:: INSTRUCTIONS TO FOLLOW ::
Output every line of the material exactly.

►

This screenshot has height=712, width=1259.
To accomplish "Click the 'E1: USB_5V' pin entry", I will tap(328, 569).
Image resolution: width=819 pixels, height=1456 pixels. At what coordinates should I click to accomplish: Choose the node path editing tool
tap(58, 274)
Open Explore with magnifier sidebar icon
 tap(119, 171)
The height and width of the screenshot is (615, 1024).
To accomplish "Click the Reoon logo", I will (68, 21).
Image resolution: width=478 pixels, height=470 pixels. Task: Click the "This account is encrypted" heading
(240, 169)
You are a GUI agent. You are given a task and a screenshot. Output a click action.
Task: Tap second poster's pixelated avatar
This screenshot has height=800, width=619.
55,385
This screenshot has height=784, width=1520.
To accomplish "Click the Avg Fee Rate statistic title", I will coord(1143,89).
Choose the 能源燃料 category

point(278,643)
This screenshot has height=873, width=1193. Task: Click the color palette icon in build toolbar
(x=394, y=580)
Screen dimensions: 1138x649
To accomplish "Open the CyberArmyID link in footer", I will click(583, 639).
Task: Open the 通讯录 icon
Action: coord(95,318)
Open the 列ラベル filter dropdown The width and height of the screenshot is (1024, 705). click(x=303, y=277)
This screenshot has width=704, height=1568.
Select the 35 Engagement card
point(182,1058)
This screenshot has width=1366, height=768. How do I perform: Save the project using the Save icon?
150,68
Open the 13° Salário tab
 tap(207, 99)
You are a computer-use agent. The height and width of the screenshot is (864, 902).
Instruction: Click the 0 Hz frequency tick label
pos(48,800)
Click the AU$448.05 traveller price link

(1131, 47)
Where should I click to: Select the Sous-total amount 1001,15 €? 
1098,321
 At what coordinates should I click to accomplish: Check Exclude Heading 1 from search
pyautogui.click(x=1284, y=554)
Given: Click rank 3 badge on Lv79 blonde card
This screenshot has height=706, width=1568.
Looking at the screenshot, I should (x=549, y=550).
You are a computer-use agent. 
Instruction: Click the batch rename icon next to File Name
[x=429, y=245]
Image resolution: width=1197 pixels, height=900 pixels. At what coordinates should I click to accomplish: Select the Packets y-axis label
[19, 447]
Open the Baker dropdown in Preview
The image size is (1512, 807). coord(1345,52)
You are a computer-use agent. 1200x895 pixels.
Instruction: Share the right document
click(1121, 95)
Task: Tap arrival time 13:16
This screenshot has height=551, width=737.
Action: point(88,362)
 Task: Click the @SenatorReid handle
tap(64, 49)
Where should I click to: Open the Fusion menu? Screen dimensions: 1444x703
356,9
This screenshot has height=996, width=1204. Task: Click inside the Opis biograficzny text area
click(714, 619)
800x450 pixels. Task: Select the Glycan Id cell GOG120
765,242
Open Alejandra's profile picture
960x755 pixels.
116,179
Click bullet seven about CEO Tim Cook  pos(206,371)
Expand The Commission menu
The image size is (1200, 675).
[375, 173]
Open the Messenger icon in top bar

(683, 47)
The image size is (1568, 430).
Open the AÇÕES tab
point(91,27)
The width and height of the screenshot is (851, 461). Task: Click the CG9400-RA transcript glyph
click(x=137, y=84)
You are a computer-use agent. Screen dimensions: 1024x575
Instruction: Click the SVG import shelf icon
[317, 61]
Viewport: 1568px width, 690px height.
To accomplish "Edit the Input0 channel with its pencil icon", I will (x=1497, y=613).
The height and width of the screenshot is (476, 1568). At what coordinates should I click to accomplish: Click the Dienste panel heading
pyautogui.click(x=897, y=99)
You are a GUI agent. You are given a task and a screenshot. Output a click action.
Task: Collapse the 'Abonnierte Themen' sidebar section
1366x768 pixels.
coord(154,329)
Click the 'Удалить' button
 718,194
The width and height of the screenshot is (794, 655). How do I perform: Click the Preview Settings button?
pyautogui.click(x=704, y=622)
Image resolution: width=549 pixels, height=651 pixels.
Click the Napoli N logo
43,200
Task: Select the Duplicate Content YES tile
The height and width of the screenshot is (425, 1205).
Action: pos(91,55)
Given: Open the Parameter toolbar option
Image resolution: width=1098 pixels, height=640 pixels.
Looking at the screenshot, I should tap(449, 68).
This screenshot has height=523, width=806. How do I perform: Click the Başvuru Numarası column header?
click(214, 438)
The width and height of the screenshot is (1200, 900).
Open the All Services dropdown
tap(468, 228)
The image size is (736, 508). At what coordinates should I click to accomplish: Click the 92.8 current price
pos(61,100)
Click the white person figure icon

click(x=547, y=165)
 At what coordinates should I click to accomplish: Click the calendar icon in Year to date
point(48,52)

◄

:: ANSWER TO THE PROBLEM ::
This screenshot has height=712, width=1259.
To accomplish "Click the 'E1: USB_5V' pin entry", I will tap(328, 569).
Image resolution: width=819 pixels, height=1456 pixels. At what coordinates should I click to accomplish: Choose the node path editing tool
tap(58, 274)
Open Explore with magnifier sidebar icon
 tap(119, 171)
The height and width of the screenshot is (615, 1024).
To accomplish "Click the Reoon logo", I will (68, 21).
Image resolution: width=478 pixels, height=470 pixels. Task: Click the "This account is encrypted" heading
(240, 169)
You are a GUI agent. You are given a task and a screenshot. Output a click action.
Task: Tap second poster's pixelated avatar
This screenshot has height=800, width=619.
55,385
This screenshot has height=784, width=1520.
To accomplish "Click the Avg Fee Rate statistic title", I will coord(1143,89).
Choose the 能源燃料 category

point(278,643)
This screenshot has height=873, width=1193. Task: Click the color palette icon in build toolbar
(x=394, y=580)
Screen dimensions: 1138x649
To accomplish "Open the CyberArmyID link in footer", I will click(583, 639).
Task: Open the 通讯录 icon
Action: coord(95,318)
Open the 列ラベル filter dropdown The width and height of the screenshot is (1024, 705). click(x=303, y=277)
This screenshot has width=704, height=1568.
Select the 35 Engagement card
point(182,1058)
This screenshot has width=1366, height=768. How do I perform: Save the project using the Save icon?
150,68
Open the 13° Salário tab
 tap(207, 99)
You are a computer-use agent. The height and width of the screenshot is (864, 902).
Instruction: Click the 0 Hz frequency tick label
pos(48,800)
Click the AU$448.05 traveller price link

(1131, 47)
Where should I click to: Select the Sous-total amount 1001,15 €? 
1098,321
 At what coordinates should I click to accomplish: Check Exclude Heading 1 from search
pyautogui.click(x=1284, y=554)
Given: Click rank 3 badge on Lv79 blonde card
This screenshot has height=706, width=1568.
Looking at the screenshot, I should (x=549, y=550).
You are a computer-use agent. 
Instruction: Click the batch rename icon next to File Name
[x=429, y=245]
Image resolution: width=1197 pixels, height=900 pixels. At what coordinates should I click to accomplish: Select the Packets y-axis label
[19, 447]
Open the Baker dropdown in Preview
The image size is (1512, 807). coord(1345,52)
You are a computer-use agent. 1200x895 pixels.
Instruction: Share the right document
click(1121, 95)
Task: Tap arrival time 13:16
This screenshot has height=551, width=737.
Action: point(88,362)
 Task: Click the @SenatorReid handle
tap(64, 49)
Where should I click to: Open the Fusion menu? Screen dimensions: 1444x703
356,9
This screenshot has height=996, width=1204. Task: Click inside the Opis biograficzny text area
click(714, 619)
800x450 pixels. Task: Select the Glycan Id cell GOG120
765,242
Open Alejandra's profile picture
960x755 pixels.
116,179
Click bullet seven about CEO Tim Cook  pos(206,371)
Expand The Commission menu
The image size is (1200, 675).
[375, 173]
Open the Messenger icon in top bar

(683, 47)
The image size is (1568, 430).
Open the AÇÕES tab
point(91,27)
The width and height of the screenshot is (851, 461). Task: Click the CG9400-RA transcript glyph
click(x=137, y=84)
You are a computer-use agent. Screen dimensions: 1024x575
Instruction: Click the SVG import shelf icon
[317, 61]
Viewport: 1568px width, 690px height.
To accomplish "Edit the Input0 channel with its pencil icon", I will (x=1497, y=613).
The height and width of the screenshot is (476, 1568). At what coordinates should I click to accomplish: Click the Dienste panel heading
pyautogui.click(x=897, y=99)
You are a GUI agent. You are given a task and a screenshot. Output a click action.
Task: Collapse the 'Abonnierte Themen' sidebar section
1366x768 pixels.
coord(154,329)
Click the 'Удалить' button
 718,194
The width and height of the screenshot is (794, 655). How do I perform: Click the Preview Settings button?
pyautogui.click(x=704, y=622)
Image resolution: width=549 pixels, height=651 pixels.
Click the Napoli N logo
43,200
Task: Select the Duplicate Content YES tile
The height and width of the screenshot is (425, 1205).
Action: pos(91,55)
Given: Open the Parameter toolbar option
Image resolution: width=1098 pixels, height=640 pixels.
Looking at the screenshot, I should tap(449, 68).
This screenshot has height=523, width=806. How do I perform: Click the Başvuru Numarası column header?
click(214, 438)
The width and height of the screenshot is (1200, 900).
Open the All Services dropdown
tap(468, 228)
The image size is (736, 508). At what coordinates should I click to accomplish: Click the 92.8 current price
pos(61,100)
Click the white person figure icon

click(x=547, y=165)
 At what coordinates should I click to accomplish: Click the calendar icon in Year to date
point(48,52)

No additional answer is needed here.